▶ **Required action**: With the pictures removed, retype the lines from the one holding "All Socials (245, 2431)" through the end of the records, exactly as written.
# # # #
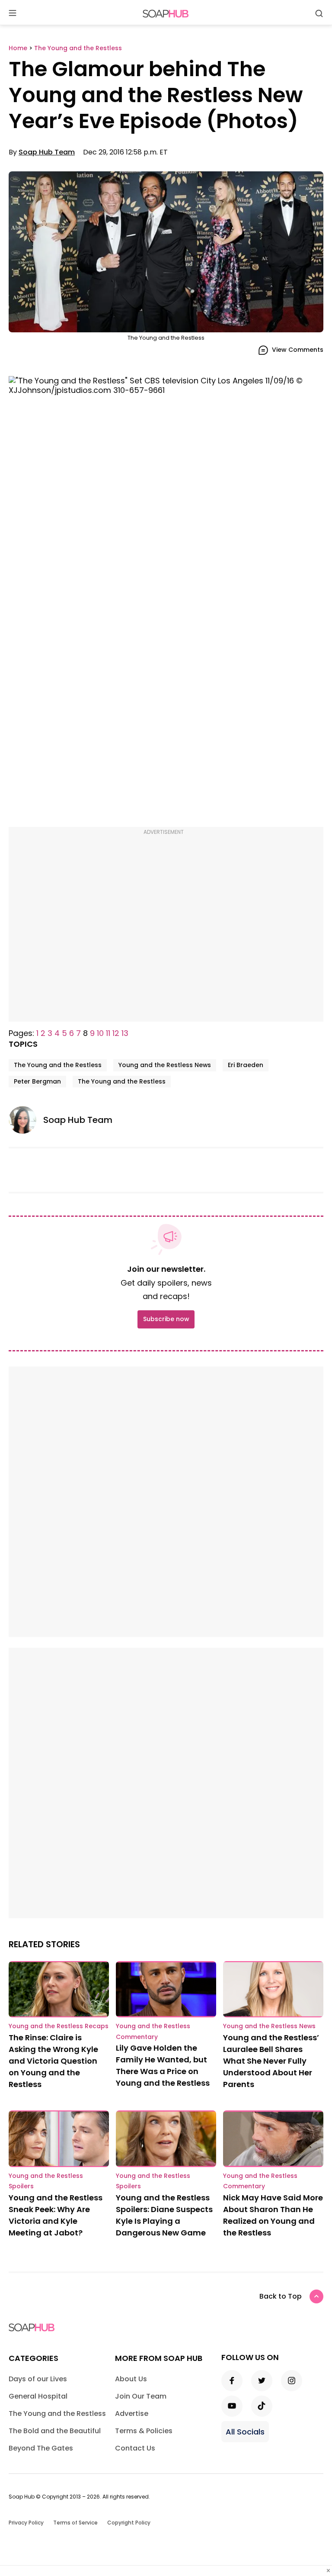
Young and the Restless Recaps (59, 2026)
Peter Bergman (37, 1081)
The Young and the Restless (58, 1065)
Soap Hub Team (47, 152)
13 (124, 1033)
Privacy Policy (26, 2522)
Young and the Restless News (164, 1065)
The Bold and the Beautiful (55, 2431)
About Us (131, 2379)
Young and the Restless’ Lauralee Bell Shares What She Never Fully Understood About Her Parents (271, 2061)
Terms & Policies (143, 2431)
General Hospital (38, 2396)
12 (115, 1033)
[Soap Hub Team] (26, 1120)
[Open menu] (12, 14)
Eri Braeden (245, 1065)
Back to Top (280, 2296)
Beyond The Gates (41, 2448)
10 (100, 1033)
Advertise (131, 2413)
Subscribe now (166, 1319)
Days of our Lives (38, 2379)
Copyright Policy (128, 2522)
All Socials (245, 2431)
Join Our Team (140, 2396)
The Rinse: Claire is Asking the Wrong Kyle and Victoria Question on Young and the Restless (53, 2061)
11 (108, 1033)
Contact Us (135, 2448)
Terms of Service (75, 2522)
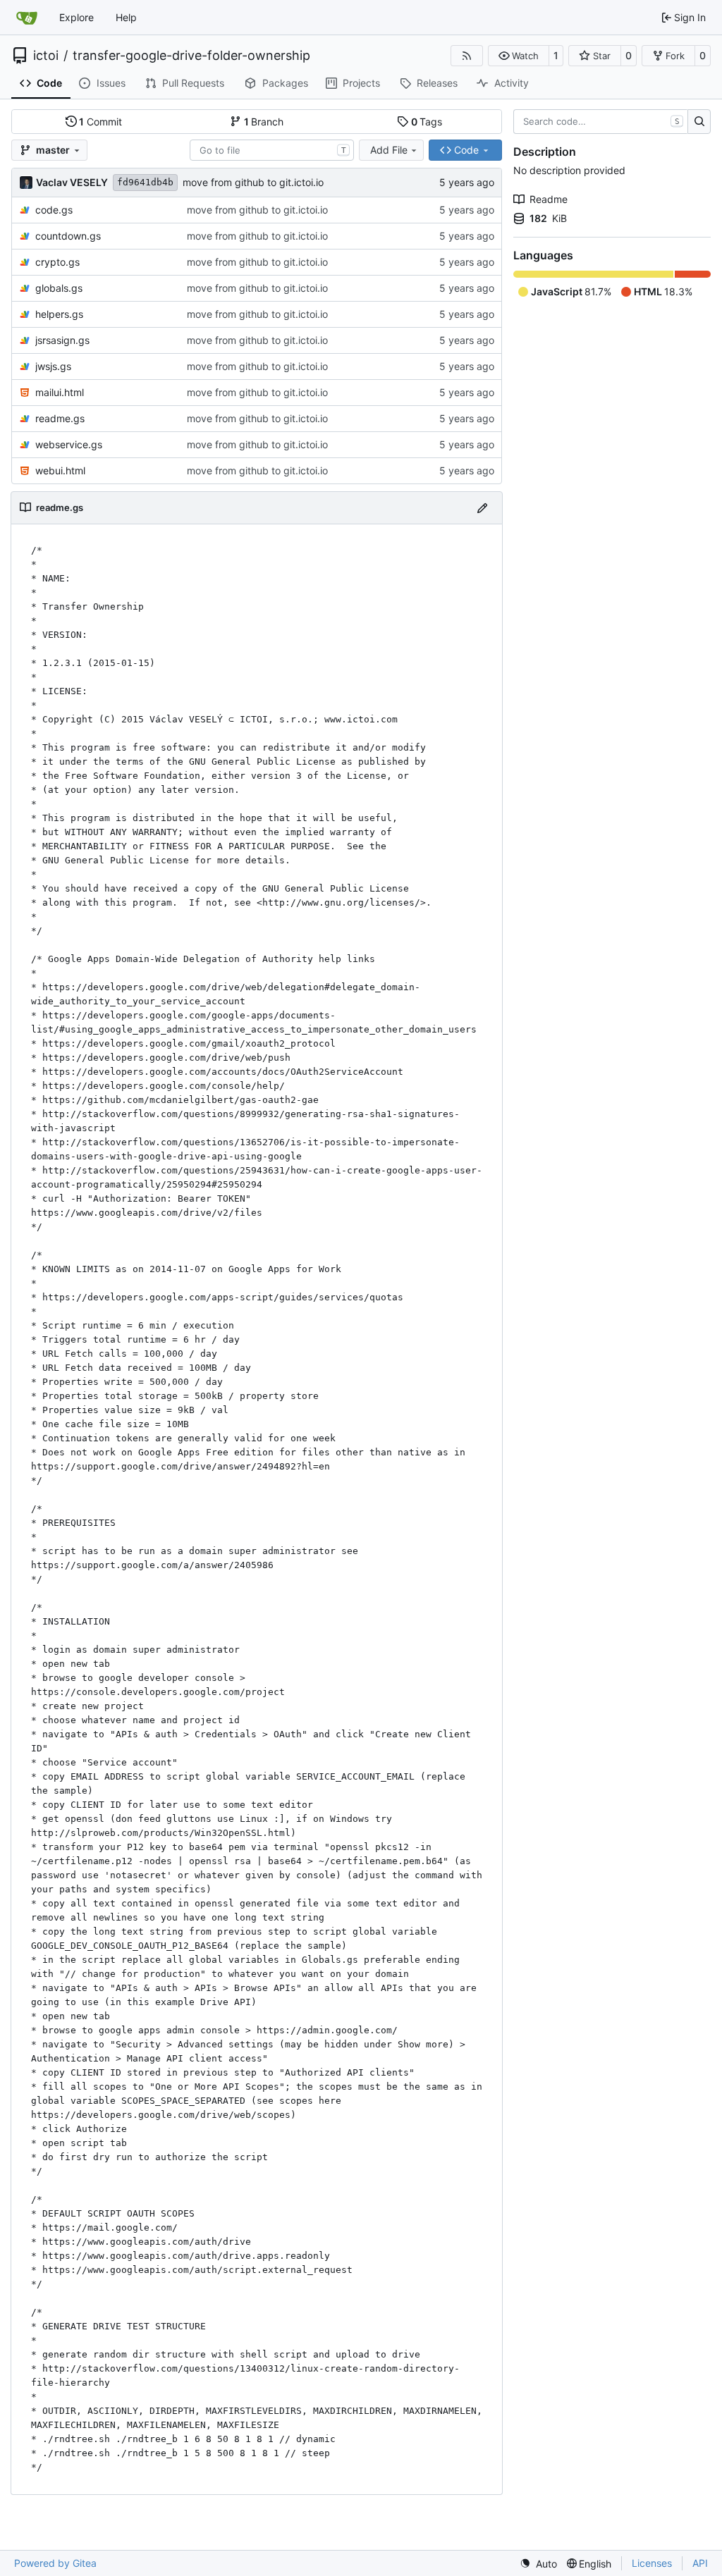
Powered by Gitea (55, 2563)
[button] (518, 55)
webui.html (60, 470)
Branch (264, 122)
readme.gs (60, 418)
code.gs (54, 210)
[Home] (27, 17)
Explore (76, 17)
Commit (100, 122)
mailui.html (59, 392)
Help (126, 17)
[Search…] (699, 122)
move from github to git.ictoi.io (253, 182)
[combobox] (272, 150)
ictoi (46, 56)
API (700, 2563)
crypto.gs (57, 262)
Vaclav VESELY (72, 182)
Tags (427, 122)
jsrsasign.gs (62, 340)
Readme (549, 199)
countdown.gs (68, 236)
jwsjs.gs (53, 366)
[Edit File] (482, 507)
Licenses (652, 2563)
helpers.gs (59, 314)
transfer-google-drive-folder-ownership (191, 56)
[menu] (538, 2564)
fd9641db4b (145, 182)
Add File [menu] (389, 150)
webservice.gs (68, 444)
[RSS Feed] (467, 55)
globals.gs (58, 288)
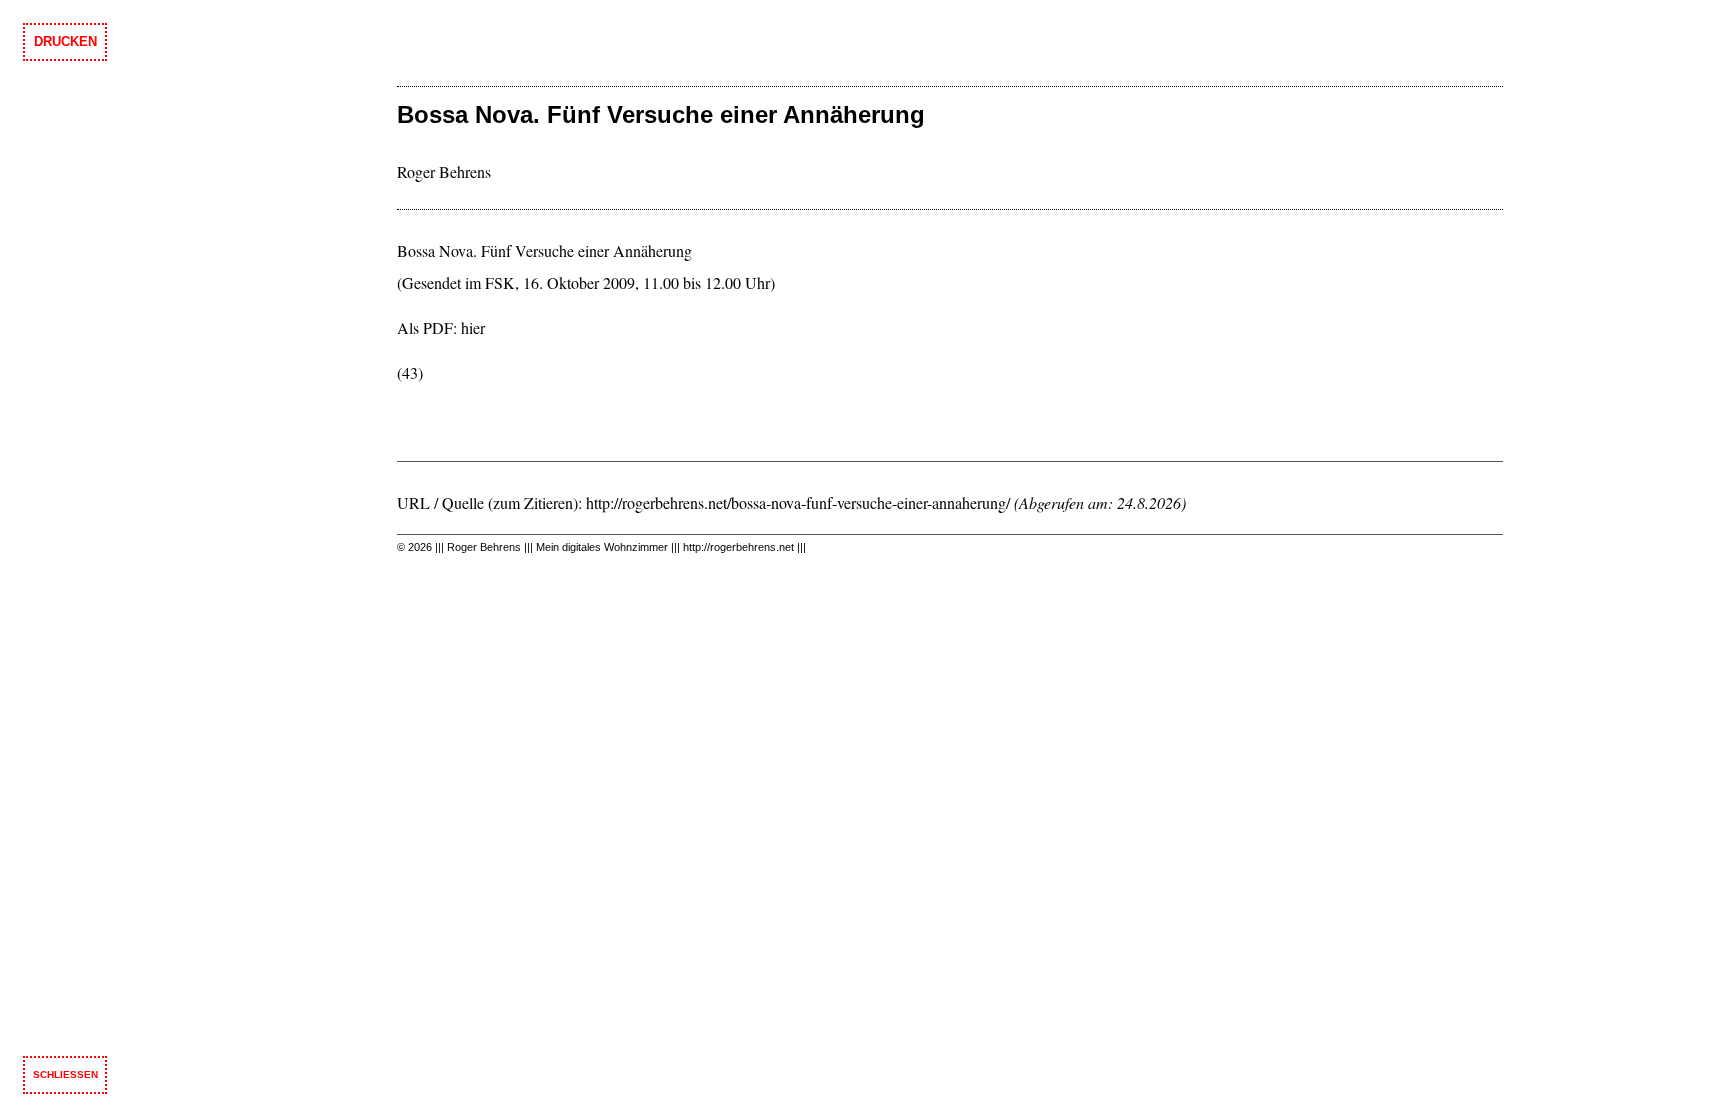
# # # #
▶ **Written solution**:
All Socials (245, 2431)
Join Our Team (140, 2396)
The Rinse: Claire is Asking the Wrong Kyle and Victoria Question on Young and the Restless (53, 2061)
11 (108, 1033)
Contact Us (135, 2448)
Terms of Service (75, 2522)
Powered by Gitea (55, 2563)
[button] (518, 55)
webui.html (60, 470)
Branch (264, 122)
readme.gs (60, 418)
code.gs (54, 210)
[Home] (27, 17)
Explore (76, 17)
Commit (100, 122)
mailui.html (59, 392)
Help (126, 17)
[Search…] (699, 122)
move from github to git.ictoi.io (253, 182)
[combobox] (272, 150)
ictoi (46, 56)
API (700, 2563)
crypto.gs (57, 262)
Vaclav VESELY (72, 182)
Tags (427, 122)
jsrsasign.gs (62, 340)
Readme (549, 199)
countdown.gs (68, 236)
jwsjs.gs (53, 366)
[Edit File] (482, 507)
Licenses (652, 2563)
helpers.gs (59, 314)
transfer-google-drive-folder-ownership (191, 56)
[menu] (538, 2564)
fd9641db4b (145, 182)
Add File [menu] (389, 150)
webservice.gs (68, 444)
[RSS Feed] (467, 55)
globals.gs (58, 288)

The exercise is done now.